Monday, August 4, 2008

The 30-Minute Soundtrack to Some Entirely Uninteresting Event

Just a playlist I created a few days ago while going from Point A to Point B that I felt like posting. The common theme here is "songs I felt like listening to at the time". Original, no?

1. Give Up the Ghost - (Its Sometimes Like it Never Started)

Fantastic opening song, one that works well to build into the rest of the playlist. Only a minute long, it shows a more experimental side to GutG than the traditional Boston hardcore sound they usually employ. Makes a near-perfect segue into any similarly high-paced song.

2. Vendetta Red - Vendetta Red Cried Rape on Their Date With Destiny

The opening track off a pop-punk concept album dealing almost entirely with rape (Sisters of the Red Death). To call it a bizarre combination is kind of understating it a tad. Regardless of the subject matter, or the general crappiness of pop-punk, this kicks a fair amount of ass. Featuring a good deal of morbidity ('they made love to your face with a box cutter') and a strong set of pop hooks, this is Vendetta Red's catchiest and arguably best song.

3. A Perfect Circle - Blue

Call an optimist, she's turning blue
Such a lovely color for you


I just really love the chorus for this song. The sarcastic wordplay, the way the song builds directly to it everytime, the way Maynard's voice sounds almost indistinguishable from the music... it's a nice bit of passive impassionate catharsis. Cold and indifferent, yet strangely emotional.

4. Modest Mouse - A Different City

I'm a rather large (read: raging) Modest Mouse fan, so I figure this is as good a time as any to point out that Lonesome Crowded West and The Moon and Antarctica are two of the greatest albums of all time, both brilliant in their execution, and remain a true peak for Modest Mouse that they probably won't reach again. You can take pretty much anything else by this band, I don't need it. And while they have created individual songs since and before the two aforementioned masterpieces that reached similar plateaus, no album has even come close. We Were Dead... even bordered on mediocre.

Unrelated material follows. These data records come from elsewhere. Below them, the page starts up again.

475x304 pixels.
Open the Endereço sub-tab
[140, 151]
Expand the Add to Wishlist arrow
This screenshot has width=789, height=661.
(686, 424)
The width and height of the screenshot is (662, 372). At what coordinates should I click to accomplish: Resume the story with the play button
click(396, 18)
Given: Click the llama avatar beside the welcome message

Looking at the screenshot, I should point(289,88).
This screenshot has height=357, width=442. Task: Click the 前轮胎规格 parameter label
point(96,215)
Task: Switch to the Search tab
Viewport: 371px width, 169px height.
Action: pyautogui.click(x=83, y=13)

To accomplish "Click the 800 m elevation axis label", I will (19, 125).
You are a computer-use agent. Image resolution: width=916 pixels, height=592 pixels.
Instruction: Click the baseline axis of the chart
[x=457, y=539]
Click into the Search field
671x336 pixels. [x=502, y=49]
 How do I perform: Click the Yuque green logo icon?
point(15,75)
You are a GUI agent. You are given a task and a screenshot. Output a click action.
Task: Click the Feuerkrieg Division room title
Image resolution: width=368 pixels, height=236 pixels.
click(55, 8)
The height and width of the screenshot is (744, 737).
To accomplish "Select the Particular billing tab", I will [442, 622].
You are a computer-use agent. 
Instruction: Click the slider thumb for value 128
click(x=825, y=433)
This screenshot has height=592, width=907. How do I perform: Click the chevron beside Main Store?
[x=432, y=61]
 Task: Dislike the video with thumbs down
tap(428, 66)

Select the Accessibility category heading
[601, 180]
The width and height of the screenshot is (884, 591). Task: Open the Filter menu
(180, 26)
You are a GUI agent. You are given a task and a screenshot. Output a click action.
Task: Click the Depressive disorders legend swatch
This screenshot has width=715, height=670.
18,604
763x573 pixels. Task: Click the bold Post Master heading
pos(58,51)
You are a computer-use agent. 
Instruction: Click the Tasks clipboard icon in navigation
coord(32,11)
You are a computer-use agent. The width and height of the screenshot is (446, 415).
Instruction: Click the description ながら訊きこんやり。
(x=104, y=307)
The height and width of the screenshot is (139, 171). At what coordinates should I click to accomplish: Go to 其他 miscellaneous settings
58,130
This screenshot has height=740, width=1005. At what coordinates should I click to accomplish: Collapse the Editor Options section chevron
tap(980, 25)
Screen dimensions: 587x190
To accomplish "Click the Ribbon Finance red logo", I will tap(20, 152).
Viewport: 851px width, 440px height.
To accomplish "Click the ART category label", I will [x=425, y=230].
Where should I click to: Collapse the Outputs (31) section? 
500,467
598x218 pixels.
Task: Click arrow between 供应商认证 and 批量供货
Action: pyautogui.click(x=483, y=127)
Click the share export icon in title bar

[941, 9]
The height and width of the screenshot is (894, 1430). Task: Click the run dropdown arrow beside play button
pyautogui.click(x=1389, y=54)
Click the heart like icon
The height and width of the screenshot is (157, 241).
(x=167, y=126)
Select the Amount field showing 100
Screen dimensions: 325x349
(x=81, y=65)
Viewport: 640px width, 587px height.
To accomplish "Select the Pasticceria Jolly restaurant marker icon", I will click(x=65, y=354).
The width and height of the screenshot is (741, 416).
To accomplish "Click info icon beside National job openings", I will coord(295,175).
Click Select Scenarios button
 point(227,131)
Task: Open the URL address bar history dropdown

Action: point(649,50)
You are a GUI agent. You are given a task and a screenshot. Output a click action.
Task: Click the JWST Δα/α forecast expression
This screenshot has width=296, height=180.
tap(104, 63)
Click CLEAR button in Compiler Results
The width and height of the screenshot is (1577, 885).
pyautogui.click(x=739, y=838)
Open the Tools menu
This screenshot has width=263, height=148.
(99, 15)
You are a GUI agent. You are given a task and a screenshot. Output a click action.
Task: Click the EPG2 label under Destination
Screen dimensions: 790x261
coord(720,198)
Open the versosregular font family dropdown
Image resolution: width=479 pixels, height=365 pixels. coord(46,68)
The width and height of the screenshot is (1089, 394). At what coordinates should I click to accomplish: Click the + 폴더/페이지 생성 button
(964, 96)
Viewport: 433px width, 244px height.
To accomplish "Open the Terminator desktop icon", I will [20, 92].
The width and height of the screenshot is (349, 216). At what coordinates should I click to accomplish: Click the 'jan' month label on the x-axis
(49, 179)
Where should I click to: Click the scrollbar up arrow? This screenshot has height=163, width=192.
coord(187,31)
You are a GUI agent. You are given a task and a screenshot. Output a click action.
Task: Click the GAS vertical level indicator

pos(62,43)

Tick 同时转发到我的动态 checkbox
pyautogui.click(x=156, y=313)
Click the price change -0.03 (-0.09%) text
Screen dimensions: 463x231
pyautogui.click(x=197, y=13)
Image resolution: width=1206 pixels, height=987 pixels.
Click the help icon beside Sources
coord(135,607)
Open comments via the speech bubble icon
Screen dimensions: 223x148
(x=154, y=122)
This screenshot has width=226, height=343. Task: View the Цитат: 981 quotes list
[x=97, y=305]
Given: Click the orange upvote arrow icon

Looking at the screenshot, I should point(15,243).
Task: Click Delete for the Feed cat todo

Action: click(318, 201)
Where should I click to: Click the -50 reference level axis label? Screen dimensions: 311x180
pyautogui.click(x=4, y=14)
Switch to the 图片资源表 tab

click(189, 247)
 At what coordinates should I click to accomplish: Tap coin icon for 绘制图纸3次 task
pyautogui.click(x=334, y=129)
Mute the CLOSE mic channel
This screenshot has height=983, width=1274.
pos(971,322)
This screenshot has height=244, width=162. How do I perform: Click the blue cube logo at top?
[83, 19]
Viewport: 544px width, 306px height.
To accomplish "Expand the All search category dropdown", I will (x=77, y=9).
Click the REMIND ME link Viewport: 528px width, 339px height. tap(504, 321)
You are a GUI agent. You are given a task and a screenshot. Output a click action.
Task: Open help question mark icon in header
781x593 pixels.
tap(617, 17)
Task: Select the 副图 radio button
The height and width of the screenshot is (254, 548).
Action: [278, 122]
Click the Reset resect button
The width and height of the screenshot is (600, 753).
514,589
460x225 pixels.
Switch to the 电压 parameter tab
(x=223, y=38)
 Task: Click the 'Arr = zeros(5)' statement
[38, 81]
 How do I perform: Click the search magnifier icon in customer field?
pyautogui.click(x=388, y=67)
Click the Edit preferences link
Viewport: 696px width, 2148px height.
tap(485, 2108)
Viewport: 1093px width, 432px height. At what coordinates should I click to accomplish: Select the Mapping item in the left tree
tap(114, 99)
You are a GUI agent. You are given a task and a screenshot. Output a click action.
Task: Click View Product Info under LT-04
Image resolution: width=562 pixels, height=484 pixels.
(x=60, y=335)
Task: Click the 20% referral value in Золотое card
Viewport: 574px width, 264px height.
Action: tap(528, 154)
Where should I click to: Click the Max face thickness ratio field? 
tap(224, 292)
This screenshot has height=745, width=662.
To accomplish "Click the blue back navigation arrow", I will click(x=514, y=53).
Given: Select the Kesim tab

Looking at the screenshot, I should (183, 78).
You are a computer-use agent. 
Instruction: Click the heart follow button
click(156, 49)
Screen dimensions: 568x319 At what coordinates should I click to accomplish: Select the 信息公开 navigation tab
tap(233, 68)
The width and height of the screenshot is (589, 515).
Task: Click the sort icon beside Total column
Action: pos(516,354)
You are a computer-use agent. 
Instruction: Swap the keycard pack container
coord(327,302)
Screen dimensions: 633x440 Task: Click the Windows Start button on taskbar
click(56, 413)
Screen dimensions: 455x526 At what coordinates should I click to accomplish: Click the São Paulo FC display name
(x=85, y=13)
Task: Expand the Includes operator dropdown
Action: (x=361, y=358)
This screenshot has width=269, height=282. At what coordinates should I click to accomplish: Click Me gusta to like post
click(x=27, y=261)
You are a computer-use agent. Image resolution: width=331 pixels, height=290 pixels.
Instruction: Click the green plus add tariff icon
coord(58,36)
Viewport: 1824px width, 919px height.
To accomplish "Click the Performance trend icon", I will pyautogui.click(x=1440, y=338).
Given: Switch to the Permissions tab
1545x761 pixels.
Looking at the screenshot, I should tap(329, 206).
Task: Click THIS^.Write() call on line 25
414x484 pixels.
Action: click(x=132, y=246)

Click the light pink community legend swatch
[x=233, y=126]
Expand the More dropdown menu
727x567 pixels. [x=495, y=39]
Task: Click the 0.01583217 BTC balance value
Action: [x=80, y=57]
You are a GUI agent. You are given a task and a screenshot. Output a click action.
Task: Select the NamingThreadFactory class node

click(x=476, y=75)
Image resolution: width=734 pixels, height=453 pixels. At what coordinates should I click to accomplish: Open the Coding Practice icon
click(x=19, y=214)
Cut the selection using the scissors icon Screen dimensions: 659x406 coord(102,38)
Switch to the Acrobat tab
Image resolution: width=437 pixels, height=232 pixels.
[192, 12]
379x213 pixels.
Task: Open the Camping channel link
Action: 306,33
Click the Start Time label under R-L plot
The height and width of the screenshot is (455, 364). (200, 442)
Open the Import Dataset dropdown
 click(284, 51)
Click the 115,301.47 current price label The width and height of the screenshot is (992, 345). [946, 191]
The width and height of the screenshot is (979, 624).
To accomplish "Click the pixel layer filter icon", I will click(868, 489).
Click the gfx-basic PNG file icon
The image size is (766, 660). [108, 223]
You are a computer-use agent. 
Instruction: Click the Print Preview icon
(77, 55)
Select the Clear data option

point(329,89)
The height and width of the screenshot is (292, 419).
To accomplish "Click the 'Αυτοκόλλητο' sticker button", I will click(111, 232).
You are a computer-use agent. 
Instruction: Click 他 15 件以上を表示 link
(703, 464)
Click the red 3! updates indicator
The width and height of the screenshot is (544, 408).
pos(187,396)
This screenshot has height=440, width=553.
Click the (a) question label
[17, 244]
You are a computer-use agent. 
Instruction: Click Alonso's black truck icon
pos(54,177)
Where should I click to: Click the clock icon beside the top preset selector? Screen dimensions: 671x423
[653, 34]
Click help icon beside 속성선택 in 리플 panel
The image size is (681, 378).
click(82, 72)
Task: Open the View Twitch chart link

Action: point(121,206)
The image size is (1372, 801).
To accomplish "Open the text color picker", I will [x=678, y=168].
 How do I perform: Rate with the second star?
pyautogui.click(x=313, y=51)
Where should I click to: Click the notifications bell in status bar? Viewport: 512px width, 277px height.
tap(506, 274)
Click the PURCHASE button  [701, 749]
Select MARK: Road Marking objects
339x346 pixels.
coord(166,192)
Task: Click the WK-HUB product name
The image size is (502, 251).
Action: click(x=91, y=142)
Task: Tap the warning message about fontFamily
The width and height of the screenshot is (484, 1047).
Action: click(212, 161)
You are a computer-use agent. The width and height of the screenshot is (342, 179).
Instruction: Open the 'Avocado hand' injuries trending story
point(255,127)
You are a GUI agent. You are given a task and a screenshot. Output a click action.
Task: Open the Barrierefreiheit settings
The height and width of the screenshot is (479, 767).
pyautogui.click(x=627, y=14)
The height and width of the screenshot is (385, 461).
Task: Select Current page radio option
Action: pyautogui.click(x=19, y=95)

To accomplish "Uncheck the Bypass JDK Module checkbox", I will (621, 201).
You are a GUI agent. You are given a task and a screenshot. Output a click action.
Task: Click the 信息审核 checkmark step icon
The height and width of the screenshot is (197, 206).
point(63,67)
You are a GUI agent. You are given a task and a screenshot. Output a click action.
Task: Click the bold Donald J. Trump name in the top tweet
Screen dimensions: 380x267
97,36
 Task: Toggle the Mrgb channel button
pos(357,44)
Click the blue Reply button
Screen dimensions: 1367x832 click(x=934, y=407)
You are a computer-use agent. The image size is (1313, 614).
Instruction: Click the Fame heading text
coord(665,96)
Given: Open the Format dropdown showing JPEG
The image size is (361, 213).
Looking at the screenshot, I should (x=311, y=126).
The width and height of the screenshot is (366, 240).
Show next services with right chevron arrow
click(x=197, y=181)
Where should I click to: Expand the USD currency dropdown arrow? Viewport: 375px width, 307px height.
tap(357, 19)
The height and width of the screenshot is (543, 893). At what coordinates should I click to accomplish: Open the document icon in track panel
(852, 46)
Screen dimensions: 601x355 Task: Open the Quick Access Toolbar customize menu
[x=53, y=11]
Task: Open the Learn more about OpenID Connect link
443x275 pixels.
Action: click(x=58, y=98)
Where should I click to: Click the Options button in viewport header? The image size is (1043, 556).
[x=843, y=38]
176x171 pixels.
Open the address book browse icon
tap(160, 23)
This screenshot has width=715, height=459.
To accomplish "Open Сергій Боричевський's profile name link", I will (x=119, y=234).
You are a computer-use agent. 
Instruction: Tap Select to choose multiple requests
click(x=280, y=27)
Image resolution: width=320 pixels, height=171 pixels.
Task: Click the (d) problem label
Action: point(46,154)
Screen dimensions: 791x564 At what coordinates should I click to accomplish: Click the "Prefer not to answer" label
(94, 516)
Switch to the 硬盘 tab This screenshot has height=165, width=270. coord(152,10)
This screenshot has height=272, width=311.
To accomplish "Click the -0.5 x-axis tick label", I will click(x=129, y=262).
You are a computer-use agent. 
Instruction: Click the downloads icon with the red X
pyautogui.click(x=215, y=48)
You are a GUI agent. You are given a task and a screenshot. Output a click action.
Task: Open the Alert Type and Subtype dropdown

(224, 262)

Anyway, the reason I choice this song was because of the presiding feeling of isolation that permeates both the music and lyrics (I want to live in the city with no friends or family/I want to look out the window of my colour TV) and how that blends well with "Blue". Not to mention, the corkscrew guitar at the beginning is absolutely fantastic.

5. Please Inform the Captain This is a Hijack - Karma Collection Day

I've probably said all I have to on this band, but this is pretty easily my favourite song of theirs (including the self titled EP). It combines every positive aspect of PITCTIAH (the epic feeling, the revolutionary attitude, the layering of the guitars) to create the soundtrack for the next great civil uprising. Hypothetically speaking, o' course.

6. Smashing Pumpkins - Doomsday Clock

Say what you will about Zeitgeist, or Billy Corgan and his rather questionable poetry (*BLINKing WITH FISTSSSSSSSS*), but when the Pumpkins go heavy, good things happen. Like angels serenading the heavens with tunes of rejoicement, or something like that. It reminds me of back when I was just getting into music and listening to Melon Collie and the Infinite Sadness. Namely, having to wade through song after song of dreary dream pop when all I wanted was another "Zero". Hell, it didn't even have to be a "Zero", it could have been a "Fuck You", or an "X.Y.U." I was willing to settle. But noooo, just more ambient, airy textures with Corgan softly whispering over the drone of what sounded like James Iha dying inside (I could be wrong).

Anyway, Zeigeist was supposed to be the Pumpkins' attempt at a rock album. Well, it was, kinda. The dream pop remained, it was just turned into pop rock instead. Much better. A number of heavier songs salvaged the album though, and this is one of them. Heavy guitars, pounding aggression, Corgan whining like a scolded child that has been possessed by Satan, it's all there, and it's all relatively paint by the numbers. I mean, if you think about it. But I don't care. Because as far as the Pumpkins are concerned, it's really all I've ever wanted.

7. Transistor Transistor - And the Body Will Die

If I were to summarize the thoughts going through my mind as I listened to this song, the phrase "OMG THIS IS THE HEAVIEST FUCKING THING EVER" would probably appear quite a bit. It's not really true, but it has a certain esthetic quality to it. The guitars in this song act like stoner metal on speed; slow, drudging repetitive riffs turned into fast, drudging repetitive riffs. And oh my, it's a beautiful thing.

8. On the Might of Princes - For Meg

Possibly the greatest song ever, I think. Yeah, let's go with that. Blisteringly emotional, ridiculously intense... a perfect closer to a great album (and a decent playlist). Alternating between chants, screams and spoken word, the message presented always remains simple and honest. Not groundbreaking, not revolutionary, but sincere. Unreserved in both music and content. And fucking amazing.